● **TASK DESCRIPTION**: Revise the data below by replacing every "Where should I click to" with "Which point should I click to", leaving everything else unchanged.

● **RAW DATA**:
-------------------------
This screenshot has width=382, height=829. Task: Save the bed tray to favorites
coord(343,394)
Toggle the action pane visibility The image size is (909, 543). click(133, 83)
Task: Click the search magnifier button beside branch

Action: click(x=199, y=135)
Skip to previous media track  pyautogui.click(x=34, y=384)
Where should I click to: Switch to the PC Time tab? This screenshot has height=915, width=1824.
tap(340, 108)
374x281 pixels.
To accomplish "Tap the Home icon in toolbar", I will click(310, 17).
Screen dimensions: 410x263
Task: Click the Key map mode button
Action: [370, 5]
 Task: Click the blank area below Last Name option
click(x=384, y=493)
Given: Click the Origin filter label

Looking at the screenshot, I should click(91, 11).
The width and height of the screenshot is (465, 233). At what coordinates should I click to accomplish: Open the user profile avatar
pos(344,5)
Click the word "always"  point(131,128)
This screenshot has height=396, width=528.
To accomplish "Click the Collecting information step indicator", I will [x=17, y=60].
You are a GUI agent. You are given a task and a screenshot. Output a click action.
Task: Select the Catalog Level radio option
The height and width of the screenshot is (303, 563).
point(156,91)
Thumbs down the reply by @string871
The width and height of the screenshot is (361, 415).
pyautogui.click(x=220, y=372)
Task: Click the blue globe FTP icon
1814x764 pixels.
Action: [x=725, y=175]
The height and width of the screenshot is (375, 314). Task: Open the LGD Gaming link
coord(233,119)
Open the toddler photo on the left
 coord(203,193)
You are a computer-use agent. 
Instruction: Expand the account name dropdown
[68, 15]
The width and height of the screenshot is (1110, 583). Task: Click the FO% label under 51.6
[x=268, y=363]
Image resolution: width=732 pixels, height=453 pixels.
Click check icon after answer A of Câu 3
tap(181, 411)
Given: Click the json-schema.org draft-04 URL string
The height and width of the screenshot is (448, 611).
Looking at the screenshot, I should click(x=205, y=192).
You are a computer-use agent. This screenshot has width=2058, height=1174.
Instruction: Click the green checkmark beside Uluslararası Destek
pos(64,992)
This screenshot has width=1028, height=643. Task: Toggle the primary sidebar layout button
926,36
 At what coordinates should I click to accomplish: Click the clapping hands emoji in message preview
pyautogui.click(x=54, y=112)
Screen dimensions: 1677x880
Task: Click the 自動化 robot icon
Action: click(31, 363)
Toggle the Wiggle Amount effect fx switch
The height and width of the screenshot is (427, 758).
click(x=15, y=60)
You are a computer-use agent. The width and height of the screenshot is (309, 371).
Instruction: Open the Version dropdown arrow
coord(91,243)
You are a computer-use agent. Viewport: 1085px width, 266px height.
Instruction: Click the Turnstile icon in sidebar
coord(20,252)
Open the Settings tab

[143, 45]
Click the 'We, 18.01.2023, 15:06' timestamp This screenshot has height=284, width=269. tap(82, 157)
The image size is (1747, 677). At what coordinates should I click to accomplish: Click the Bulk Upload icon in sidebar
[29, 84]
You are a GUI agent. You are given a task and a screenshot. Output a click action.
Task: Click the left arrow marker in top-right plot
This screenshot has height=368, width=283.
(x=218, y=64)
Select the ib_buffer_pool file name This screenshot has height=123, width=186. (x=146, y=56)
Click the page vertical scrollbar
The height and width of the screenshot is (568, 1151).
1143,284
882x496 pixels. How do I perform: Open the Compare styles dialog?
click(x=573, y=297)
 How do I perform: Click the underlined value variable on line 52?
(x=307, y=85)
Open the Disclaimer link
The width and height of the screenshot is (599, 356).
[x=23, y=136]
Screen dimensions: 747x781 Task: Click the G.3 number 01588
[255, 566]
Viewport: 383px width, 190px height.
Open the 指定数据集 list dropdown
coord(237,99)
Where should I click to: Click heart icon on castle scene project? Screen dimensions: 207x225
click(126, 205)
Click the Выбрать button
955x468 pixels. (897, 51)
-------------------------
● **OUTPUT OF THE TASK**:
This screenshot has width=382, height=829. Task: Save the bed tray to favorites
coord(343,394)
Toggle the action pane visibility The image size is (909, 543). click(133, 83)
Task: Click the search magnifier button beside branch

Action: click(x=199, y=135)
Skip to previous media track  pyautogui.click(x=34, y=384)
Which point should I click to: Switch to the PC Time tab? This screenshot has height=915, width=1824.
tap(340, 108)
374x281 pixels.
To accomplish "Tap the Home icon in toolbar", I will click(310, 17).
Screen dimensions: 410x263
Task: Click the Key map mode button
Action: [370, 5]
 Task: Click the blank area below Last Name option
click(x=384, y=493)
Given: Click the Origin filter label

Looking at the screenshot, I should click(91, 11).
The width and height of the screenshot is (465, 233). At what coordinates should I click to accomplish: Open the user profile avatar
pos(344,5)
Click the word "always"  point(131,128)
This screenshot has height=396, width=528.
To accomplish "Click the Collecting information step indicator", I will [x=17, y=60].
You are a GUI agent. You are given a task and a screenshot. Output a click action.
Task: Select the Catalog Level radio option
The height and width of the screenshot is (303, 563).
point(156,91)
Thumbs down the reply by @string871
The width and height of the screenshot is (361, 415).
pyautogui.click(x=220, y=372)
Task: Click the blue globe FTP icon
1814x764 pixels.
Action: [x=725, y=175]
The height and width of the screenshot is (375, 314). Task: Open the LGD Gaming link
coord(233,119)
Open the toddler photo on the left
 coord(203,193)
You are a computer-use agent. 
Instruction: Expand the account name dropdown
[68, 15]
The width and height of the screenshot is (1110, 583). Task: Click the FO% label under 51.6
[x=268, y=363]
Image resolution: width=732 pixels, height=453 pixels.
Click check icon after answer A of Câu 3
tap(181, 411)
Given: Click the json-schema.org draft-04 URL string
The height and width of the screenshot is (448, 611).
Looking at the screenshot, I should click(x=205, y=192).
You are a computer-use agent. This screenshot has width=2058, height=1174.
Instruction: Click the green checkmark beside Uluslararası Destek
pos(64,992)
This screenshot has width=1028, height=643. Task: Toggle the primary sidebar layout button
926,36
 At what coordinates should I click to accomplish: Click the clapping hands emoji in message preview
pyautogui.click(x=54, y=112)
Screen dimensions: 1677x880
Task: Click the 自動化 robot icon
Action: click(31, 363)
Toggle the Wiggle Amount effect fx switch
The height and width of the screenshot is (427, 758).
click(x=15, y=60)
You are a computer-use agent. The width and height of the screenshot is (309, 371).
Instruction: Open the Version dropdown arrow
coord(91,243)
You are a computer-use agent. Viewport: 1085px width, 266px height.
Instruction: Click the Turnstile icon in sidebar
coord(20,252)
Open the Settings tab

[143, 45]
Click the 'We, 18.01.2023, 15:06' timestamp This screenshot has height=284, width=269. tap(82, 157)
The image size is (1747, 677). At what coordinates should I click to accomplish: Click the Bulk Upload icon in sidebar
[29, 84]
You are a GUI agent. You are given a task and a screenshot. Output a click action.
Task: Click the left arrow marker in top-right plot
This screenshot has height=368, width=283.
(x=218, y=64)
Select the ib_buffer_pool file name This screenshot has height=123, width=186. (x=146, y=56)
Click the page vertical scrollbar
The height and width of the screenshot is (568, 1151).
1143,284
882x496 pixels. How do I perform: Open the Compare styles dialog?
click(x=573, y=297)
 How do I perform: Click the underlined value variable on line 52?
(x=307, y=85)
Open the Disclaimer link
The width and height of the screenshot is (599, 356).
[x=23, y=136]
Screen dimensions: 747x781 Task: Click the G.3 number 01588
[255, 566]
Viewport: 383px width, 190px height.
Open the 指定数据集 list dropdown
coord(237,99)
Which point should I click to: Click heart icon on castle scene project? Screen dimensions: 207x225
click(126, 205)
Click the Выбрать button
955x468 pixels. (897, 51)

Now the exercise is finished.